Department of Neurology and Neurosurgery, Montreal Neurological Institute, McGill University, 3801 University Street, Montreal, QC H3A 2B4, Canada.
Department of Biological Sciences, Université du Québec à Montréal, Montreal, QC, Canada.
Cell Rep. 2022 Jul 19;40(3):111102. doi: 10.1016/j.celrep.2022.111102.
The nervous system spread of alpha-synuclein fibrils is thought to cause Parkinson's disease (PD) and other synucleinopathies; however, the mechanisms underlying internalization and cellular spread are enigmatic. Here, we use confocal and superresolution microscopy, subcellular fractionation, and electron microscopy (EM) of immunogold-labeled α-synuclein preformed fibrils (PFFs) to demonstrate that this form of the protein undergoes rapid internalization and is targeted directly to lysosomes in as little as 2 min. Uptake of PFFs is disrupted by macropinocytic inhibitors and circumvents classical endosomal pathways. Immunogold-labeled PFFs are seen at the highly curved inward edge of membrane ruffles, in newly formed macropinosomes, in multivesicular bodies and in lysosomes. While most fibrils remain in lysosomes, a portion is transferred to neighboring naive cells along with markers of exosomes. These data indicate that PFFs use a unique internalization mechanism as a component of cell-to-cell propagation.

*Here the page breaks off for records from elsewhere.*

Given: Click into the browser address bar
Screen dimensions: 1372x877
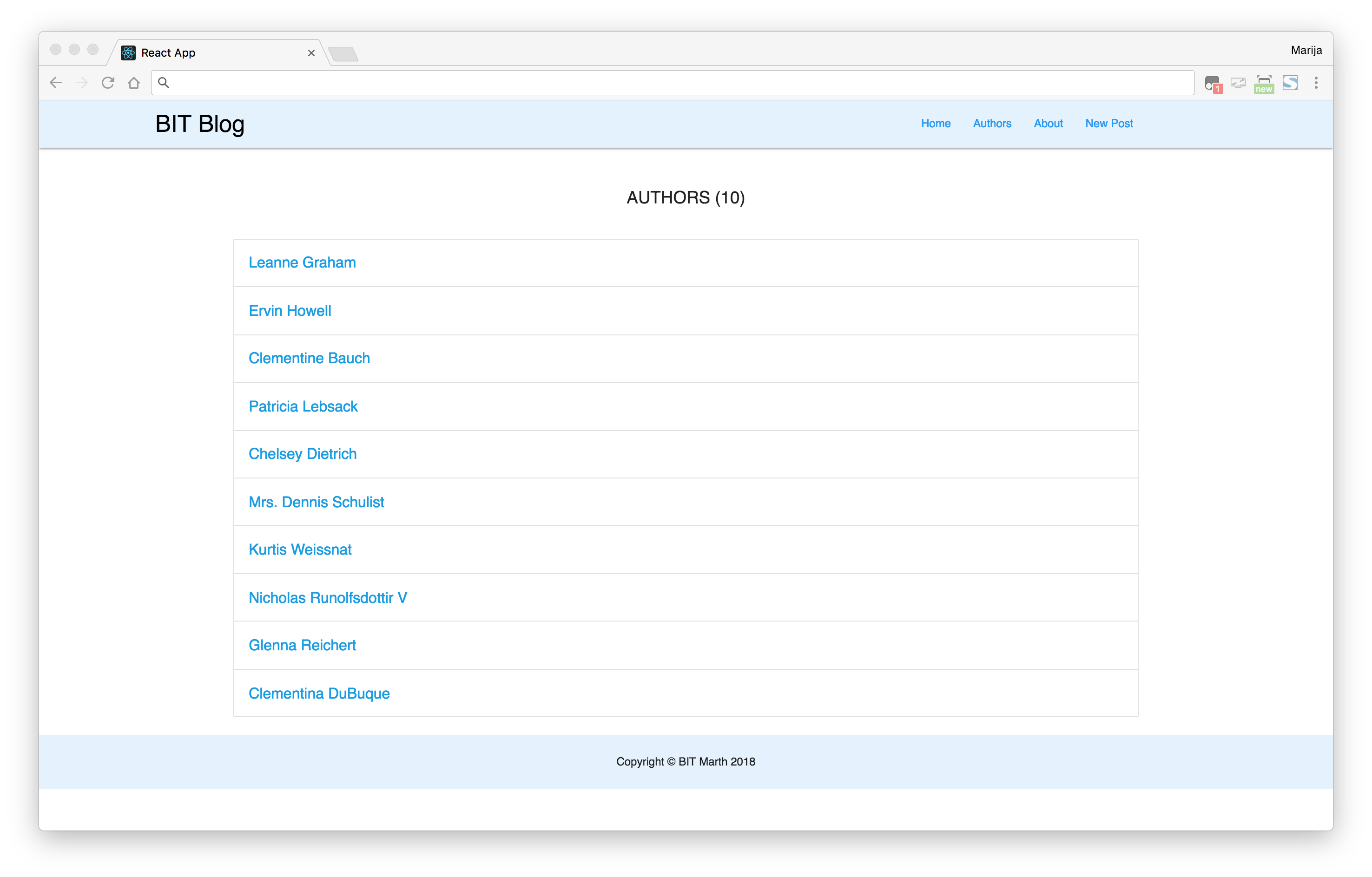Looking at the screenshot, I should tap(673, 83).
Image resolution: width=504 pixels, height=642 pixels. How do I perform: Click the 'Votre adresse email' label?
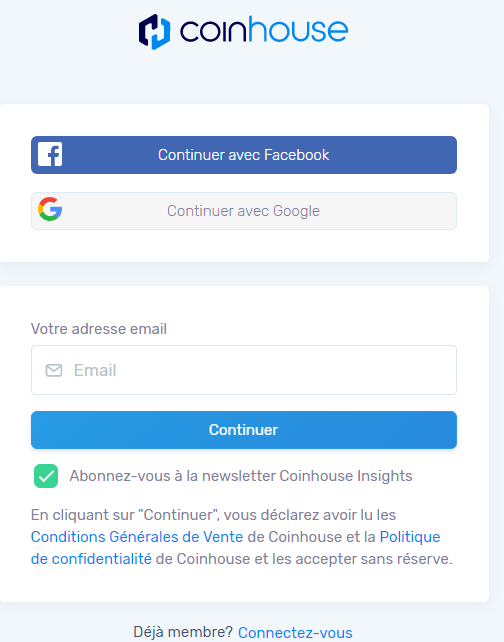point(99,329)
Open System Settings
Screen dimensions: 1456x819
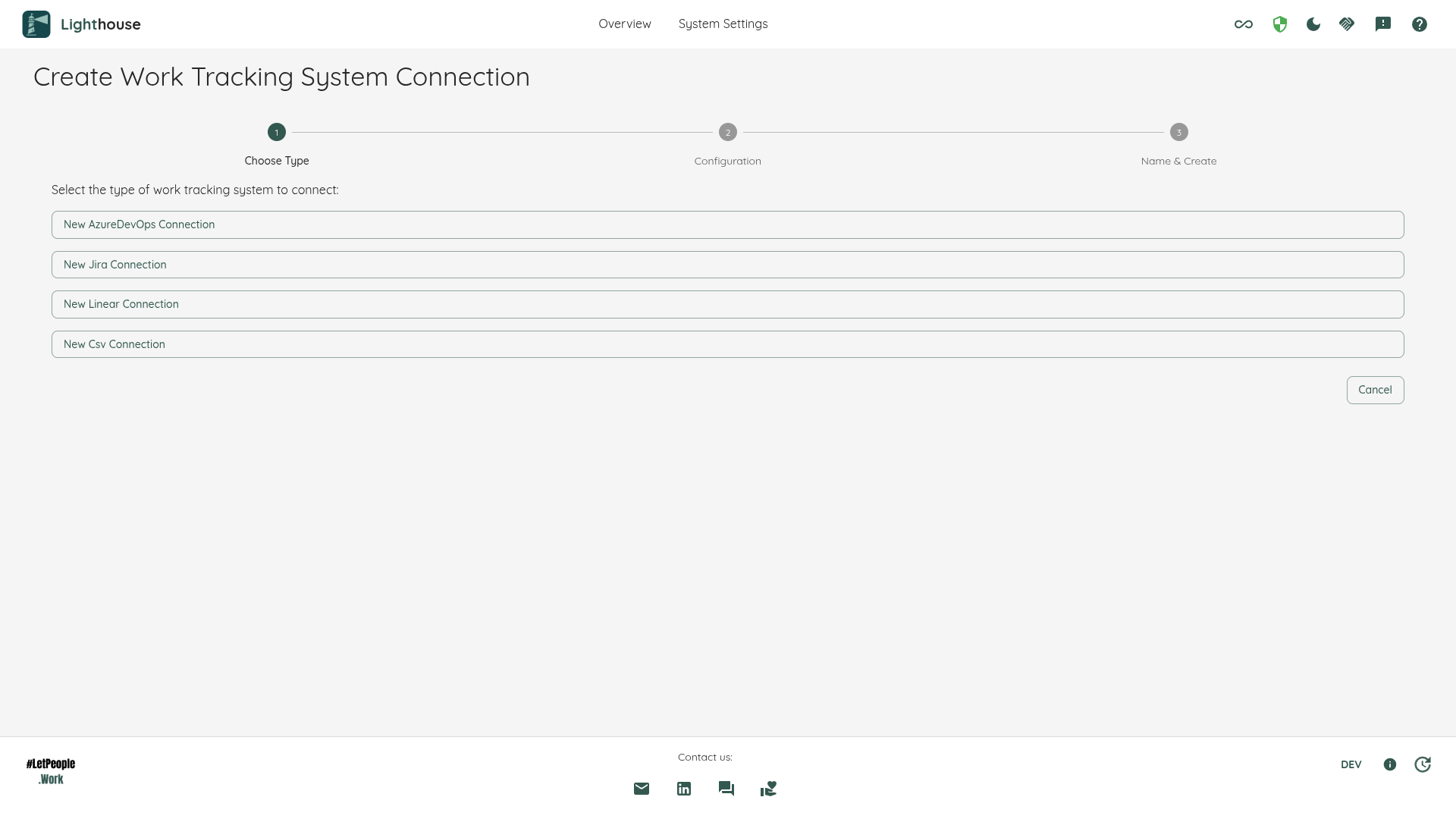[x=723, y=24]
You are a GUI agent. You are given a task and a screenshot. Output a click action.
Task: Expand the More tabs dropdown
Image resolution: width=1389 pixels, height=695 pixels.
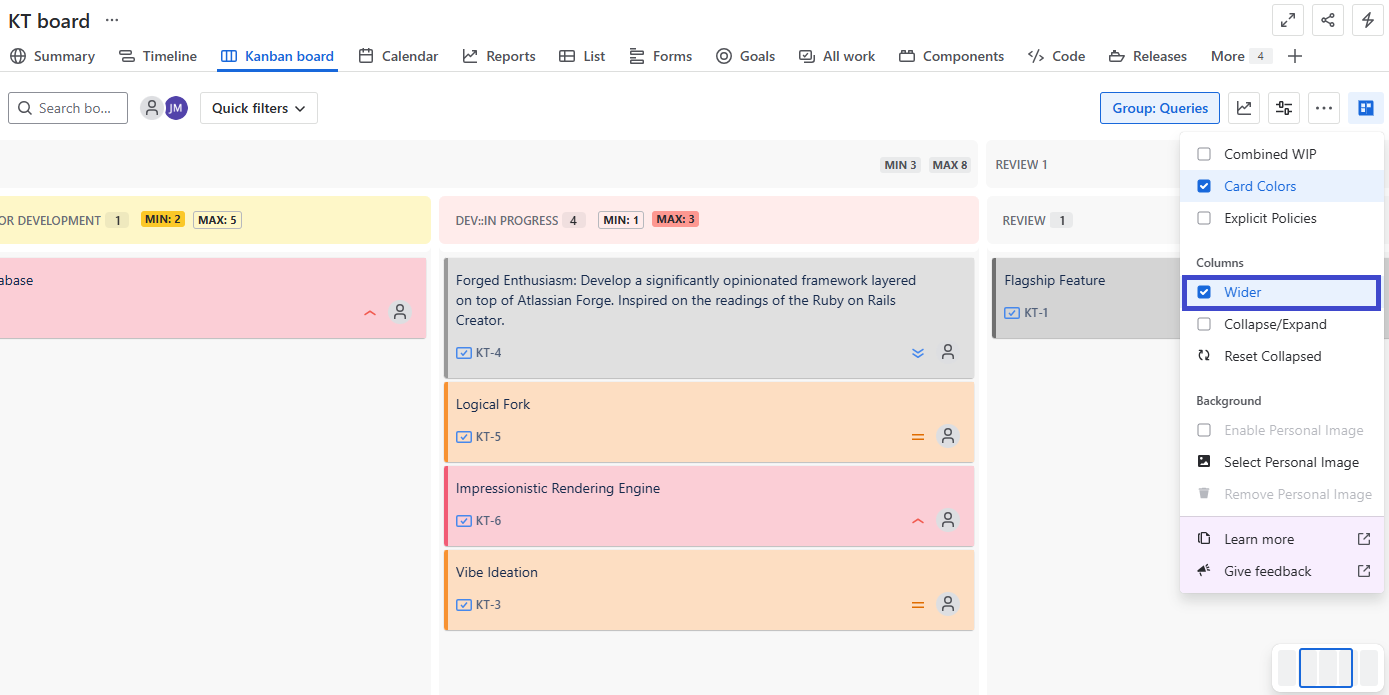pos(1240,56)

人们认为α-突触核蛋白原纤维在神经系统中的扩散会导致帕金森病(PD)和其他突触核蛋白病;然而,其内化和细胞扩散的机制仍不清楚。在这里,我们使用共聚焦和超分辨率显微镜、亚细胞分级分离和免疫金标记的α-突触核蛋白原纤维(PFF)的电子显微镜(EM)来证明这种形式的蛋白质可以快速内化,并且在短短 2 分钟内直接靶向溶酶体。PFF 的摄取被巨胞饮抑制剂破坏,并绕过经典的内体途径。免疫金标记的 PFF 可见于细胞膜皱襞的高度弯曲的内缘、新形成的巨胞饮体、多泡体和溶酶体中。虽然大多数原纤维仍留在溶酶体中,但一部分原纤维与外泌体的标志物一起沿着相邻的未成熟细胞转移。这些数据表明 PFF 作为细胞间传播的一部分,使用一种独特的内化机制。